• _Source document_:

Allegro Brillante premiered on March 1, 1956, at the City Center of Music and Drama. Léon Barzin conducted while Nicholas Kopeikine played the piano. Despite being made as a last minute addition, the New York City Ballet performs Allegro Brillante regularly. Due to its small cast size and short length, the ballet is often placed in the middle of a mixed bill when performed.

Allegro Brillante has been performed by other ballet companies, including Sadler's Wells Royal Ballet, San Francisco Ballet, Royal New Zealand Ballet, Morphoses, American Ballet Theatre, Stuttgart Ballet, Les Grands Ballets Canadiens, National Ballet of Canada, Ballet BC, Royal Winnipeg Ballet, Miami City Ballet, Pennsylvania Ballet, Washington Ballet, Suzanne Farrell Ballet, Dance Theatre of Harlem, Kansas City Ballet, Ballet Arizona, BalletMet and Ballet West. Students of the School of American Ballet, the New York City Ballet's affiliated-school, has performed Allegro Brillante in its annual workshop performance.

==Critical reception==
John Martin of the New York Times commented, "Whether the Balanchine work had been planned previously or was a short-notice assignment does not appear in the quality of the work itself, for though it is certainly not one of his masterpieces, it is put together with all his skills and authority. Its main handicap is its music, which is choreographically unevocative in the extreme."

• _Problem set_:
[a] Sum up the Allegro Brillante passage in two sentences.
[b] Carry on the Allegro Brillante passage from the point at which it stops.
The data that comes after has no connection to the Allegro Brillante passage.

• _Information_:

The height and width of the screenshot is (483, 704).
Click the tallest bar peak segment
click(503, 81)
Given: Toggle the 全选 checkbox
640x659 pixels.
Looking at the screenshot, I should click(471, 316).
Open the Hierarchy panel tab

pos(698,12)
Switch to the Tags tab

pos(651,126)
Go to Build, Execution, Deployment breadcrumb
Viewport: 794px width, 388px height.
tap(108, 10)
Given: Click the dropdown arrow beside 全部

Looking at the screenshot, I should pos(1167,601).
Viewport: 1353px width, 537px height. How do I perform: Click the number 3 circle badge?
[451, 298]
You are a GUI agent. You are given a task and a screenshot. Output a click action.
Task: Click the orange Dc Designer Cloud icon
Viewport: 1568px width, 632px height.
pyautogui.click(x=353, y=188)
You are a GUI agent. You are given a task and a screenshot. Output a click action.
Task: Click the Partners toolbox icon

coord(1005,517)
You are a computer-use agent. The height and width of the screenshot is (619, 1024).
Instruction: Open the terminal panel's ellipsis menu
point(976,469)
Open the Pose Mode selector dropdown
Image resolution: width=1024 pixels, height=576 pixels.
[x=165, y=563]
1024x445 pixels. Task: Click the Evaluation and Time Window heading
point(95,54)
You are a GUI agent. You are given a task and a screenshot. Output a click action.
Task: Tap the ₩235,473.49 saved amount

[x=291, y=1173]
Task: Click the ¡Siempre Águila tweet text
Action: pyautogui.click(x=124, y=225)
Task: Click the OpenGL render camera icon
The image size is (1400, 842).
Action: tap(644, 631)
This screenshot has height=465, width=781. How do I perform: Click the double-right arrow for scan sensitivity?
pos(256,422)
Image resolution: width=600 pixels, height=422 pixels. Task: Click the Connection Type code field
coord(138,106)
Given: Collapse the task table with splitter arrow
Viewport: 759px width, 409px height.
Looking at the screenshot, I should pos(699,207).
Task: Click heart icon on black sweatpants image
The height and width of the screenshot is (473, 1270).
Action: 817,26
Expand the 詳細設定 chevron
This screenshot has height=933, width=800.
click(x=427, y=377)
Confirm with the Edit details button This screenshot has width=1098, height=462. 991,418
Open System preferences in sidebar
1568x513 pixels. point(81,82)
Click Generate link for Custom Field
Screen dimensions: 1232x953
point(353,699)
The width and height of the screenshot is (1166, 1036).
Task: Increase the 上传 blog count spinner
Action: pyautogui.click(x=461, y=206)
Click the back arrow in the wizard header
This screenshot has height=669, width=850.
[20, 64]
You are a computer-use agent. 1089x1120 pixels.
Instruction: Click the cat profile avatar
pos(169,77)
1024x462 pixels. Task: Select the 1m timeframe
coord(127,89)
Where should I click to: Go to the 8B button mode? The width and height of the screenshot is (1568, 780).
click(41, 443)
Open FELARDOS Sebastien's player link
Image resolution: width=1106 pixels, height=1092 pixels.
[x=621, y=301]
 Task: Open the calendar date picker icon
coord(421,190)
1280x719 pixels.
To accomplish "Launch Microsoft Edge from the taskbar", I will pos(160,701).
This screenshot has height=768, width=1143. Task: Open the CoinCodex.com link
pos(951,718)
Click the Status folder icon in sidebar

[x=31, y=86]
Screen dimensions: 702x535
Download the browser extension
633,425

• _Answers per task_:
[a] Allegro Brillante premiered on March 1, 1956, at the City Center of Music and Drama, and although it was a last-minute addition, the New York City Ballet performs it regularly, often in the middle of a mixed bill because of its small cast and short length. Many other companies have staged it, and John Martin of the New York Times judged it not a masterpiece but made with all Balanchine's skill and authority, with its main handicap being its choreographically unevocative music.

[b]
==Videography==
In 1979, a New York City Ballet performance of Allegro Brillante was televised on PBS's Great Performances. The performance was led by Suzanne Farrell and Peter Martins, and the corps de ballet consisted of Renee Estopinal, Lisa de Ribere, Marjorie Spohn, Heather Watts, Tracy Bennett, Stephen Caras, Victor Castelli and Joseph Duell.

In 2020, the New York City Ballet released an archival video of an Allegro Brillante online, as the first program of its digital season, after its repertory season had to be canceled due to the COVID-19 pandemic. The recording features Tiler Peck and Andrew Veyette, and was filmed in 2017.